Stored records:
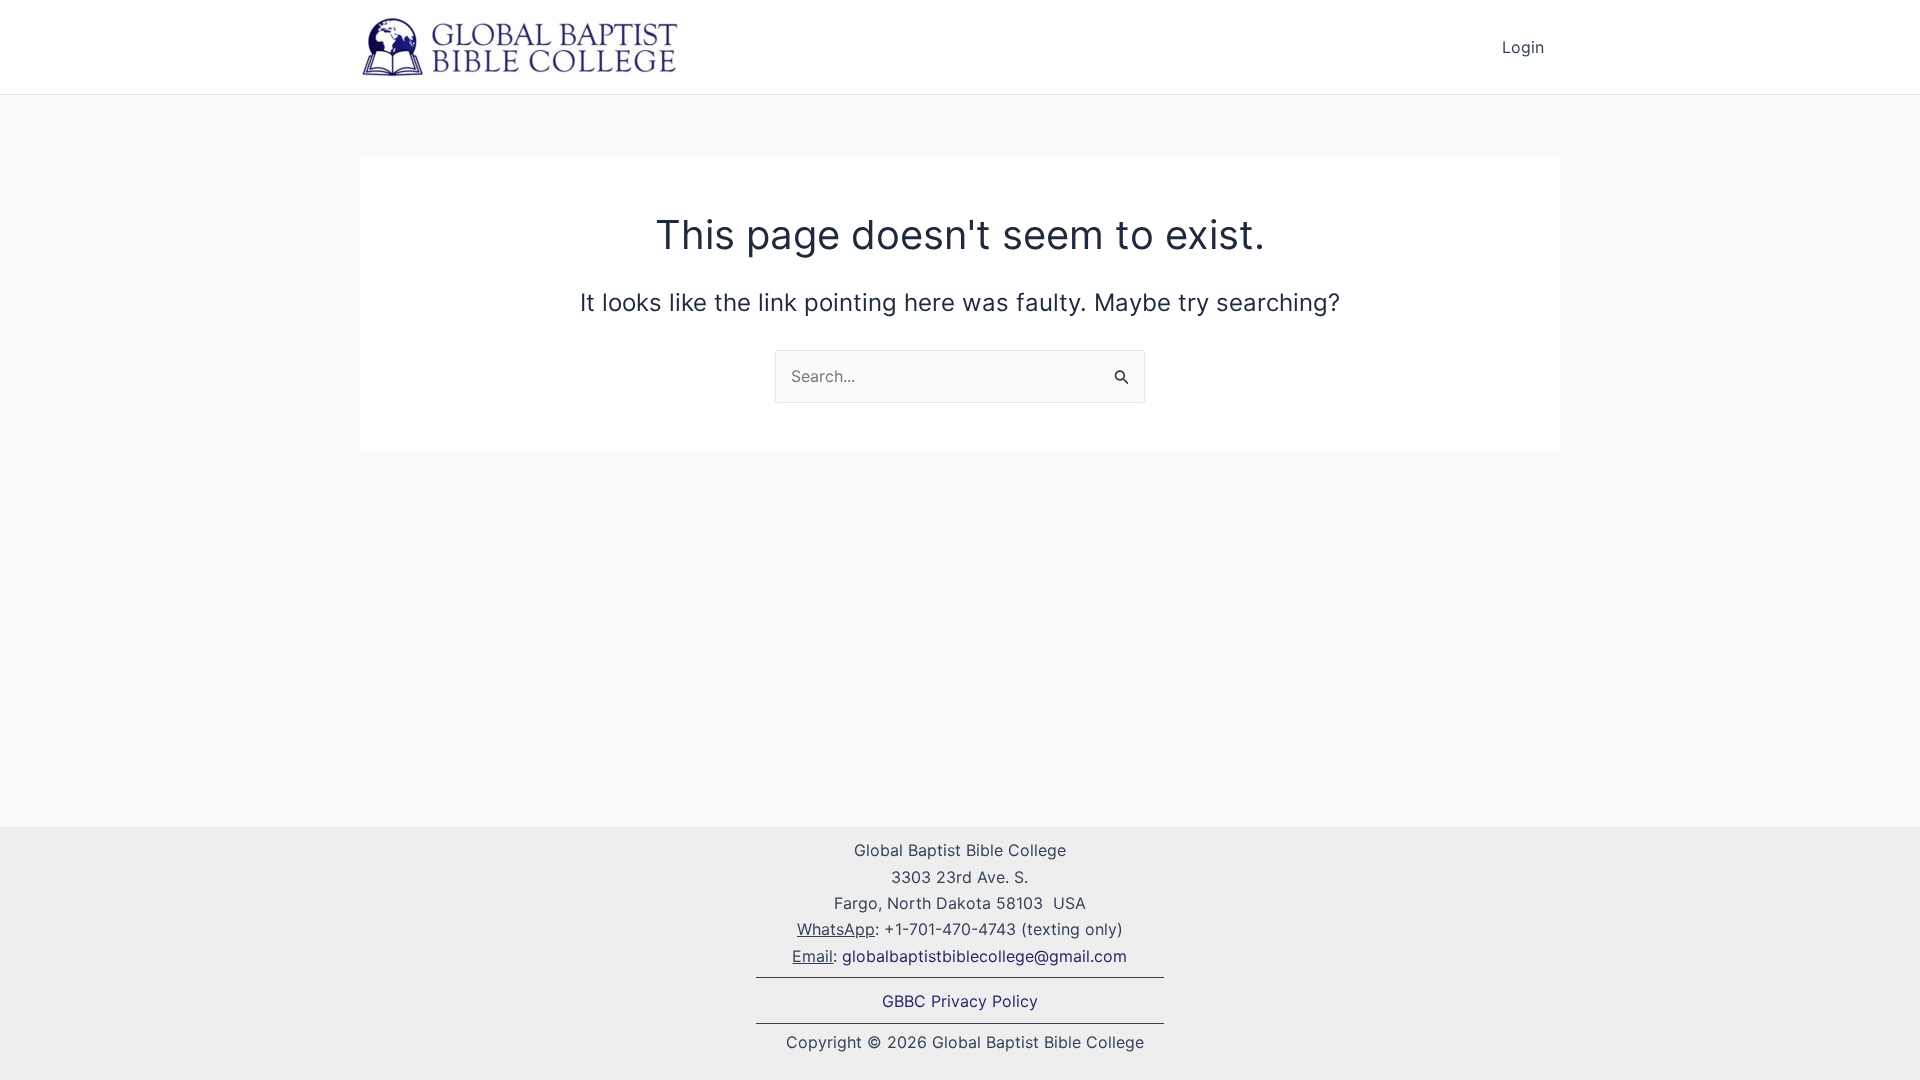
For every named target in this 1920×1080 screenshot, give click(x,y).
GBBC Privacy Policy (960, 1001)
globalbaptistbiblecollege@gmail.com (984, 956)
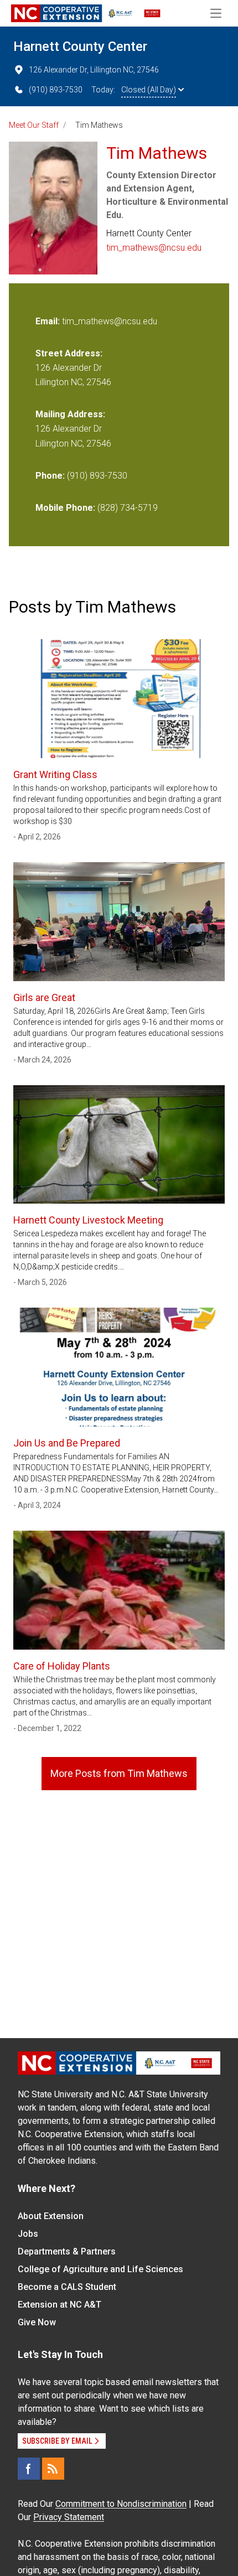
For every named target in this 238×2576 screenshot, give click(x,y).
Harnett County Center (80, 46)
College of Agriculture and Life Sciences (100, 2269)
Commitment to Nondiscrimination (121, 2504)
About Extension (51, 2216)
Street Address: (68, 353)
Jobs (28, 2233)
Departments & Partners (67, 2251)
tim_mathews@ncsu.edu (153, 247)
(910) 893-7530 (55, 89)
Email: (48, 321)
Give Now (37, 2322)
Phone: (50, 475)
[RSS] (53, 2469)
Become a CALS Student (67, 2287)
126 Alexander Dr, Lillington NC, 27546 (94, 69)
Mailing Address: (70, 414)
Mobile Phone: (65, 507)
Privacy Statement (68, 2517)
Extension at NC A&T (59, 2304)
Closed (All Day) (148, 89)
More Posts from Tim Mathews (119, 1773)
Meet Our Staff (34, 125)
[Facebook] (29, 2469)
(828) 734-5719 (127, 507)
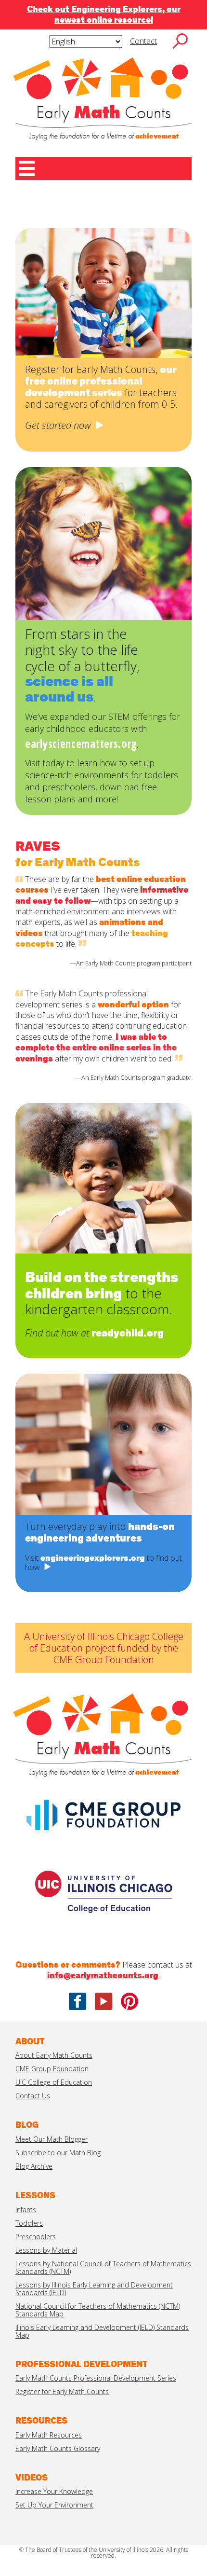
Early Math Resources (48, 2434)
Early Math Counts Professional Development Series (95, 2378)
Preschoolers (35, 2236)
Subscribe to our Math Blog (58, 2152)
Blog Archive (33, 2166)
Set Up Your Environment (54, 2504)
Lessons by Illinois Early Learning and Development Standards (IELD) (94, 2288)
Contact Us (32, 2095)
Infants (25, 2209)
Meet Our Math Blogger (51, 2139)
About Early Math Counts (53, 2055)
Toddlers (29, 2223)
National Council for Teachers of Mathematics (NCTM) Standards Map (97, 2309)
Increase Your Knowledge (54, 2491)
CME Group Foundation (52, 2068)
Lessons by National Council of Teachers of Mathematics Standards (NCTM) (103, 2267)
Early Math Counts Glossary (57, 2448)
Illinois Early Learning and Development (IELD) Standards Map (102, 2331)
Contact (143, 41)
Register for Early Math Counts (62, 2391)
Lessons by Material (46, 2250)
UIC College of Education (53, 2082)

-- What is expected --
The answer is the complete set of records, copied exactly, with pictures omitted.

-- Finished exercise --
For every named target in this 1920×1080 screenshot, give click(x,y).
GBBC Privacy Policy (960, 1001)
globalbaptistbiblecollege@gmail.com (984, 956)
For every named target in this 238×2576 screenshot, give click(x,y).
Harnett County Center (80, 46)
College of Agriculture and Life Sciences (100, 2269)
Commitment to Nondiscrimination (121, 2504)
About Extension (51, 2216)
Street Address: (68, 353)
Jobs (28, 2233)
Departments & Partners (67, 2251)
tim_mathews@ncsu.edu (153, 247)
(910) 893-7530 (55, 89)
Email: (48, 321)
Give Now (37, 2322)
Phone: (50, 475)
[RSS] (53, 2469)
Become a CALS Student (67, 2287)
126 Alexander Dr, Lillington NC, 27546 (94, 69)
Mailing Address: (70, 414)
Mobile Phone: (65, 507)
Privacy Statement (68, 2517)
Extension at NC A&T (59, 2304)
Closed (All Day) (148, 89)
More Posts from Tim Mathews (119, 1773)
Meet Our Staff (34, 125)
[Facebook] (29, 2469)
(828) 734-5719 (127, 507)
Early Math Resources (48, 2434)
Early Math Counts Professional Development Series (95, 2378)
Preschoolers (35, 2236)
Subscribe to our Math Blog (58, 2152)
Blog Archive (33, 2166)
Set Up Your Environment (54, 2504)
Lessons by Illinois Early Learning and Development Standards (IELD) (94, 2288)
Contact Us (32, 2095)
Infants (25, 2209)
Meet Our Math Blogger (51, 2139)
About Early Math Counts (53, 2055)
Toddlers (29, 2223)
National Council for Teachers of Mathematics (NCTM) Standards Map (97, 2309)
Increase Your Knowledge (54, 2491)
CME Group Foundation (52, 2068)
Lessons by National Council of Teachers of Mathematics Standards (NCTM) (103, 2267)
Early Math Counts Glossary (57, 2448)
Illinois Early Learning and Development (IELD) Standards Map (102, 2331)
Contact (143, 41)
Register for Early Math Counts (62, 2391)
Lessons by Material (46, 2250)
UIC College of Education (53, 2082)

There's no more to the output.